[e2e] Re: crippled Internet

Henning Schulzrinne schulzrinne at cs.columbia.edu
Wed Apr 25 05:52:01 PDT 2001


The problem is that average utilization is not a good indication of
usable quality of service. If the access circuit is overloaded (drops a
significant amount of packets) 1% of the time, this is probably not
enough to warrant doubling your connection expense, but it is enough to
violate typical service requirements for multimedia and VoIP
applications.

In addition, we have the problem (probably common to universities) that
we get spikes of outbound traffic when a machine has been hacked and
converted into a firehose. That can cause significant overload on even
our OC-3. Sure, the sys admin will filter the traffic within a few
minutes, but again, this ruins any on-going high-QOS applications.

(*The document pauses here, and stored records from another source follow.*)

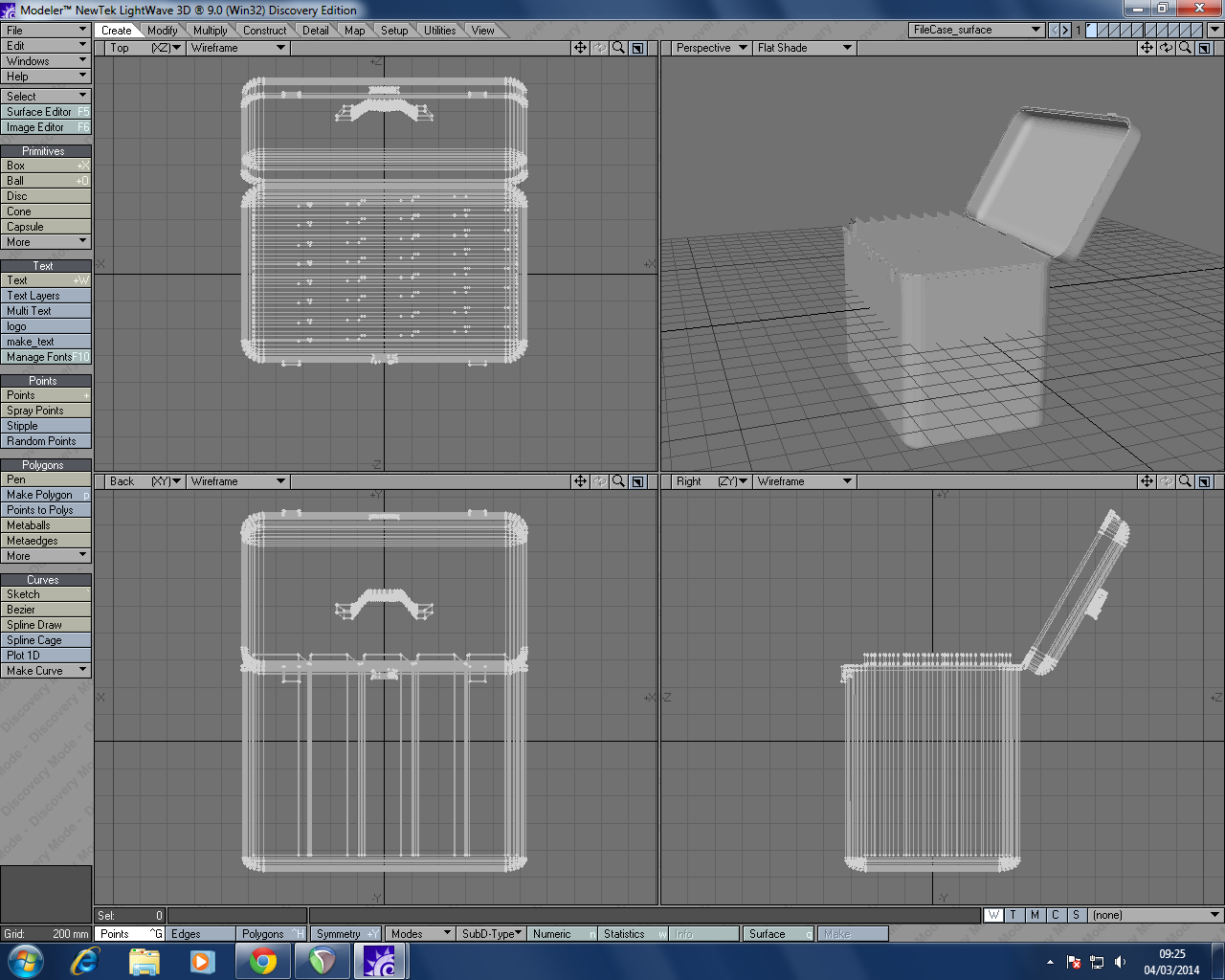This screenshot has height=980, width=1225.
Task: Select the Pan icon in the Top viewport
Action: [x=582, y=47]
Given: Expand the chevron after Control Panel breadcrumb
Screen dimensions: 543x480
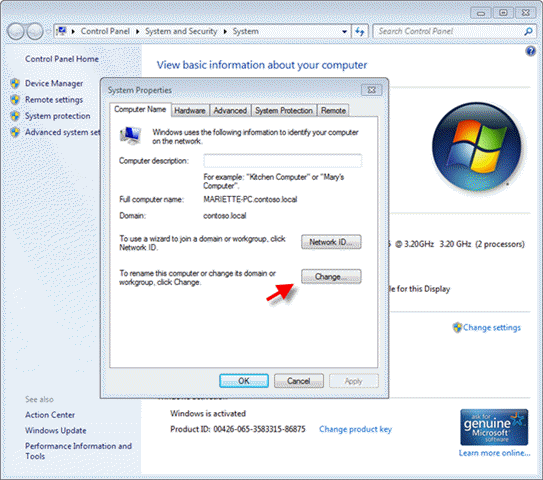Looking at the screenshot, I should (137, 32).
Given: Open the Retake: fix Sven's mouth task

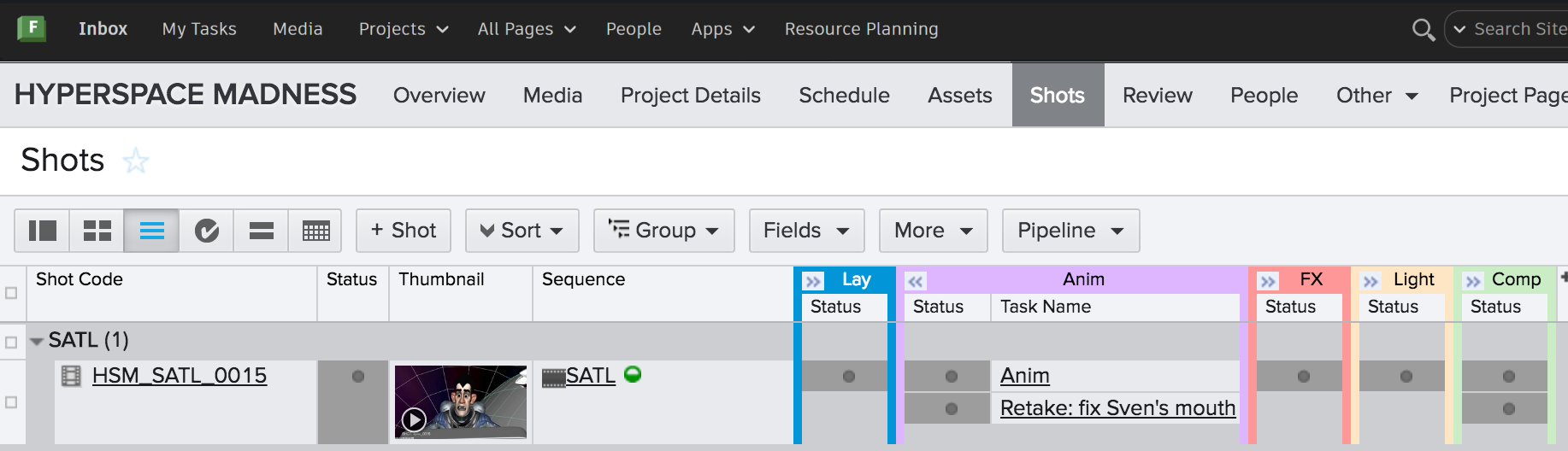Looking at the screenshot, I should (x=1117, y=408).
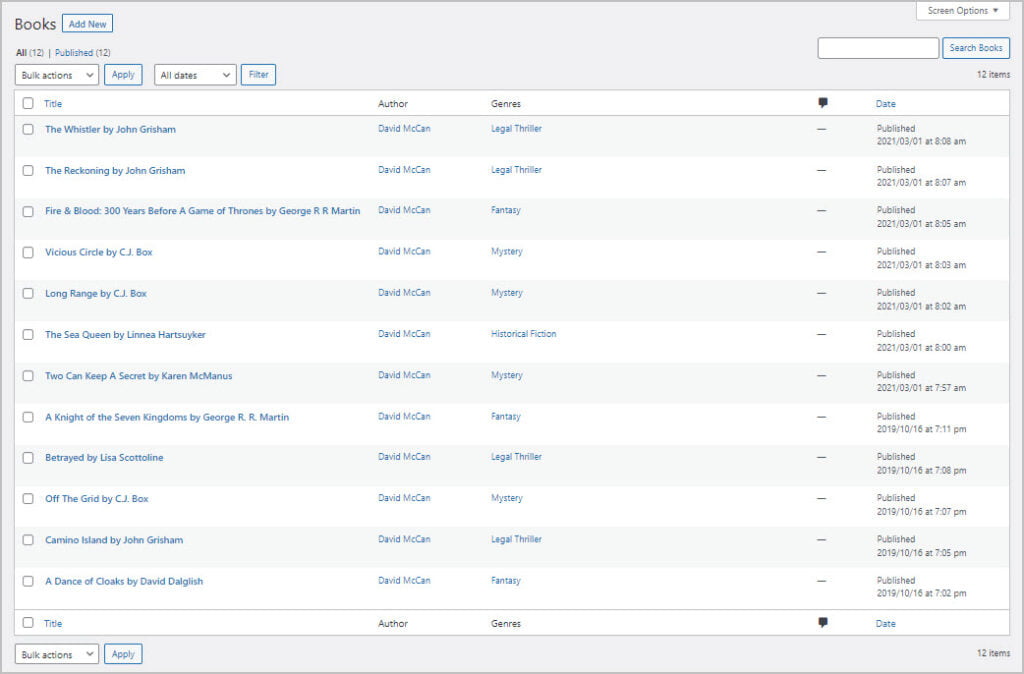The width and height of the screenshot is (1024, 674).
Task: Click Add New to create a book
Action: pyautogui.click(x=87, y=23)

Access QOS is far easier to implement than end-to-end QOS, since issues
of administrative coordination are more readily dealt with. Doesn't
solve all the problems (particularly inbound traffic), but most of our
traffic is outbound, courtesy of the file sharing generosity of our
student body. We effectively deal with this by restricting the access
bandwidth from the dorms to the rest of the university, but that's a
fairly crude approach.

Here, the main problem would be to ensure that any resource reservation
or other filtering is reasonably secure against compromise.

RJ Atkinson wrote:
> 
> At 20:41 24/04/01, Fred Baker wrote:
> >None of them talk about the link between them and their customer, which they view as out of their control - out of sight and out of mind. They also offer the customer few QoS options and often very little information about what is going on at the SP end of that link.
> >
> >Hence, customer figures he bought a link from an ISP and it should work, and ISP thinks the customer provided it, so nobody is taking responsibility for it. Three guesses where I think the real problem tends to be.
> 
>         All of the big ISPs that I'm familiar with let customers
> see the bandwidth utilisation graph for the interface from
> the ISP POP router pointing at the customer POP router.  Many
> of them have internal alarms set when that utilisation crosses
> some threshold -- to trigger having a sales person contact the
> customer about whether they want a larger uplink circuit.
> 
>         Maybe I'm not following your thoughts above, but I think
> that the ISPs are doing their bit to keep customers reasonably
> informed about their tail circuit -- though the motive is profit.